### TASK INSTRUCTIONS
**1.** Set down the part of the SERPstat tutorial starting with "SERPstat offers features" and going on through "kitchenware over here.", word for word.
**2.** In the SERPstat tutorial, which website serves as the example domain?
**3.** Extend the SERPstat tutorial past its final sentence.

Kate Smith | December 1, 2015

Welcome to another Tutorial Tuesday! This week I’ll be walking you through a toolset called SERPstat. This is an up-and-coming search tool built by a team in the Ukraine.

It has a myriad of uses, including keyword research and investigating PPC, but today we’ll be covering how it can be useful in analyzing competitors’ domains.

Welcome to another Tutorial Tuesday! This week I’ll be walking you through a toolset called SERPstat. This is an up-and-coming search tool built by a team in the Ukraine.

It has a myriad of uses, including keyword research and investigating PPC, but today we’ll be covering how it can be useful in analyzing competitors’ domains.


SERPstat offers features and data that you can use to scope out your competitors’ domains and ascertain where to focus your SEO efforts.

You’ll need to sign up for a free account to use the tool or pay for a subscription to get access to large-scale searches. The paid version will give you access to more data at once and allow far more searches in a day, but you should be able to follow along just fine with the free version. So grab an account and let’s get going!

Summary Report:

Let’s start with the summary report tab. This will give you an overarching look at a domain of your choosing.

Today I’ll be using Cuisinart.com as the example because we are crushing hard on kitchenware over here.

To start, pop your chosen URL into the search bar at the top. This will immediately bring you to their “Summary Report” page:


In a twist I was unprepared for, each section of the SERPstat suite has a little pop-up window explaining what the information means. Just hover over the little question mark icon in any section and you can see what information that section is conveying:


What witchcraft is this?!

There are some pretty juicy bits of information just from this general overview. Let’s go through each bit to show you what’s going on and how it can help you assess a competitor.

### DATA SECTION
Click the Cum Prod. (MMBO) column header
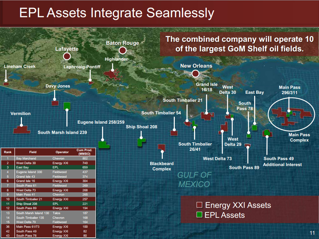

### RESPONSES PER TASK
**1.**
SERPstat offers features and data that you can use to scope out your competitors’ domains and ascertain where to focus your SEO efforts.

You’ll need to sign up for a free account to use the tool or pay for a subscription to get access to large-scale searches. The paid version will give you access to more data at once and allow far more searches in a day, but you should be able to follow along just fine with the free version. So grab an account and let’s get going!

Summary Report:

Let’s start with the summary report tab. This will give you an overarching look at a domain of your choosing.

Today I’ll be using Cuisinart.com as the example because we are crushing hard on kitchenware over here.

**2.** Cuisinart.com

**3.**
Summary Report: Organic Keywords

The “organic keywords” section is pretty straightforward. Here you’ll see five numbers, for which we’ll do the quickest of quick run-downs:


A) Total number: The overall number of keywords SERPstat has found the domain ranking for within the top 100 results. Given the number of products Cuisinart offers, it isn’t surprising that they rank well for over 30,000 keywords.

B) New: The number of keywords that the domain now ranks for since SERPstat’s latest database update, which occurs every two weeks. Cuisinart started ranking for almost 1500 new keywords in a two-week period. That’s… impressive.

C) Lost: The number of keywords that the domain has stopped ranking for in the top 100 search results in the last two weeks. Cuisinart gained almost 1500, but lost almost 800, which is also impressive.

D) Improved: The number of keywords that have risen in ranking in the last two weeks.

E) Declined: The number of keywords that have fallen in ranking in the last two weeks. Both improvement and decline numbers can reflect many things, including campaign success/ failure, but remember that keyword fluctuation is normal across search engines around the world. Don’t let these numbers freak you out.

All of this information is pretty snazzy, yeah? Cuisinart should be pretty smug, yeah? Well, hold on. One of the drawbacks of gauging keywords for enterprise clients is that you’re often looking at branded keywords:


The section below gives the first few keywords that the given domain is ranking highly for in Google.

In Cuisinart’s case, you might notice that all of these are branded. This is good news because it means that people —tens of thousands of people— are searching for the Cuisinart brand. However, it doesn’t give us a good look at how Cuisinart performs for general keywords like “coffee maker” or “ice cream maker”.

If you’d like to see more of this list of keywords, you can check out the “Search Queries” section— I mention it in the conclusion of this tutorial, but there wasn’t space to do it justice this time:


For now, let’s look over the other sections of the summary.

Summary Report: Ads Keywords


These are the keywords they’re paying to have ads in (PPC). This is excellent information because it shows which keywords your competitor is willing to shell out money to get in front of searchers.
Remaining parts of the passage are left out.